Controller, Controller Responsible for Processing
We consider any operation or set of operations performed on any personal data to be processing, whether through automated means or otherwise. Such operations include collection, recording, organization, structuring, storage, adaptation or alteration, retrieval, consultation, use, disclosure by transmission, alignment or combination, restriction, erasure or destruction, and disseminating or otherwise making personal data available.
Processing personal data in a way that prevents that data from being attributed to a specific user without additional information is considered pseudonymization. This process ensures that information required to identify a natural person using pseudonymized data is kept separately, and is subject to both administrative and technical measures to ensure that the personal data is not attributed to an identified or identifiable natural person.
As defined by the General Data Protection Regulation, the processor is a natural or legal person, public authority, agency or other body that processes data on behalf of the controller.
The recipient is any natural or legal person, public authority, agency or other body to which personal data is disclosed, whether a third party or otherwise. Public authorities, however, which may receive personal data in the framework of a particular inquiry (in accordance with the other applicable laws, rules, and regulations), are not considered recipients. Processing of personal data by those public authorities must be in compliance with the applicable data protection rules according to the purposes of such processing..
Third parties consist of any natural or legal person, public authority, agency, or body other than the data subject, controller, processor, and persons who, under the direct authority of the controller or processor, are authorized to process personal data.
We consider that the consent of a user to be any freely given, specific, informed, and unambiguous indication of the data subject’s wishes by which they signify agreement to the processing of personal data relating to them, either by a statement or by a clear affirmative action.
SylLab recognizes, under the CCPA and the GDPR, that you have certain rights in regards to your Personal Information. SylLab considers that your privacy and ability to preserve and exercise your rights is very important. You are encouraged to review and understand these rights as they pertain to you and your Personal Information.
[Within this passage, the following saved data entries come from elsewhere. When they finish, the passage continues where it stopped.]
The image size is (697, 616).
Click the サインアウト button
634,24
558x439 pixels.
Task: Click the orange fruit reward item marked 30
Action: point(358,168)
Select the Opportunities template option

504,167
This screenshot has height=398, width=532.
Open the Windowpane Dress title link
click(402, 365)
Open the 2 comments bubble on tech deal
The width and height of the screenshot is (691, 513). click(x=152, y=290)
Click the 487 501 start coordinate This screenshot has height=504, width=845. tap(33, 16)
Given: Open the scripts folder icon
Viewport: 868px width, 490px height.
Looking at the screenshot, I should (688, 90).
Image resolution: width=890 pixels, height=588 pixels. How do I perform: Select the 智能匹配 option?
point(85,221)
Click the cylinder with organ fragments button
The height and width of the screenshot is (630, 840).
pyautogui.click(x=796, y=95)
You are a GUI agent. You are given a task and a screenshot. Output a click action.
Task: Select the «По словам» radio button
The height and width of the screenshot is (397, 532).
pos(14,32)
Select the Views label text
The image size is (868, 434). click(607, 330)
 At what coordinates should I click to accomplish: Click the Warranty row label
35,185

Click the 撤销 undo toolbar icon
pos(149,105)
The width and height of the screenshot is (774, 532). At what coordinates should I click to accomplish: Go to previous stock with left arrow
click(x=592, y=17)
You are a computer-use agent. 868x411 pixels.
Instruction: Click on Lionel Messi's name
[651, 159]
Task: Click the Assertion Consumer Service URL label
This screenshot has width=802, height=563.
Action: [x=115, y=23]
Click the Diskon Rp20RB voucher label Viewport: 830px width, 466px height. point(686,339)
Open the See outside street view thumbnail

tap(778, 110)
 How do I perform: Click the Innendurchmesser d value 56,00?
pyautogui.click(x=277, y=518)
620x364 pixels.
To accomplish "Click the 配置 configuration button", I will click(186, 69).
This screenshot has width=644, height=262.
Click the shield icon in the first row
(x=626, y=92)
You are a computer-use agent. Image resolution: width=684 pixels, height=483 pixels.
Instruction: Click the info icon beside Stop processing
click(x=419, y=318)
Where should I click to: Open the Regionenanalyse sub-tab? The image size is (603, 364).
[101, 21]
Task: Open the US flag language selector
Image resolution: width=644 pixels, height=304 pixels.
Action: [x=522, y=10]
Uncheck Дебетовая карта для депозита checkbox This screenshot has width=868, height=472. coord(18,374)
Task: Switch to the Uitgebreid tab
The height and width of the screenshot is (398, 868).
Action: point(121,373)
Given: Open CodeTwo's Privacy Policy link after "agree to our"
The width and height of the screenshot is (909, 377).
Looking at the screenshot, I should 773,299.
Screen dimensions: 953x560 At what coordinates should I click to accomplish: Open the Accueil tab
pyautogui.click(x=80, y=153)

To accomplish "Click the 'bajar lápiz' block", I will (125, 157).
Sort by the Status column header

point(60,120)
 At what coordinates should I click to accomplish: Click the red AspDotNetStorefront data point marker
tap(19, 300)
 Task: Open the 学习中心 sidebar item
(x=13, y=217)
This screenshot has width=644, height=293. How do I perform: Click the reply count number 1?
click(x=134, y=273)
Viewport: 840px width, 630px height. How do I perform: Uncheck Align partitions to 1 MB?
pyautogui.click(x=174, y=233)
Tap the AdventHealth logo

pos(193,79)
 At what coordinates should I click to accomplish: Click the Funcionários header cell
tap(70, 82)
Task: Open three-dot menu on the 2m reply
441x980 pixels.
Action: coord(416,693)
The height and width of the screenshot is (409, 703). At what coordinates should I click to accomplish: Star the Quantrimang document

In certain circumstances, these rights include, but are not limited to:
Right to be Informed: you have the right to be told why we process your Personal Information, our retention periods, and who it will be shared with.
Right of Access: you have the right to be provided with a copy of your Personal Information we process upon your request.
Right to Rectification: you have the right to have inaccurate Personal Information rectified, or completed if it is incomplete.
Right to Erasure: you have the right to have your Personal Information erased.
Right to Restrict Processing: you have the right to limit the way we use your data.
Right to Data Portability: you have the right to receive a copy of your Personal Information in a structured, commonly used, and machine-readable format and gives you the right to transmit those data to another controller without hindrance.
Right to Object: you have the right to object to the processing of your Personal Information at any time.
Right to not Being Profiled: you have the right not to be subject to a decision based solely on automated processing, including profiling, which produces legal effects (“Automated Decision-Making”); Automated Decision-Making currently does not take place on our websites or in our services.
Right to Non-Discrimination: CCPA prohibits covered businesses from discriminating against consumers for exercising their CCPA rights. This means we cannot charge a different price, deny access to our products, or impose penalties for exercising your rights under the CCPA.
Right to Withdraw Consent: you have the right to withdraw your consent at any time, without affecting the lawfulness of the processing based on such consent before its withdrawal.
You may exercise any of the above rights, with respect to your Personal Information upon request. You may update, correct, or delete your Personal Information; if you wish to delete or suspend your account, please note that we may retain certain information as required by law or for legitimate business purposes. If you have become aware that an account has been created about you without your knowledge or consent, you may contact us to request the deletion of that said account. To exercise your rights you may contact us by emailing email@example.com.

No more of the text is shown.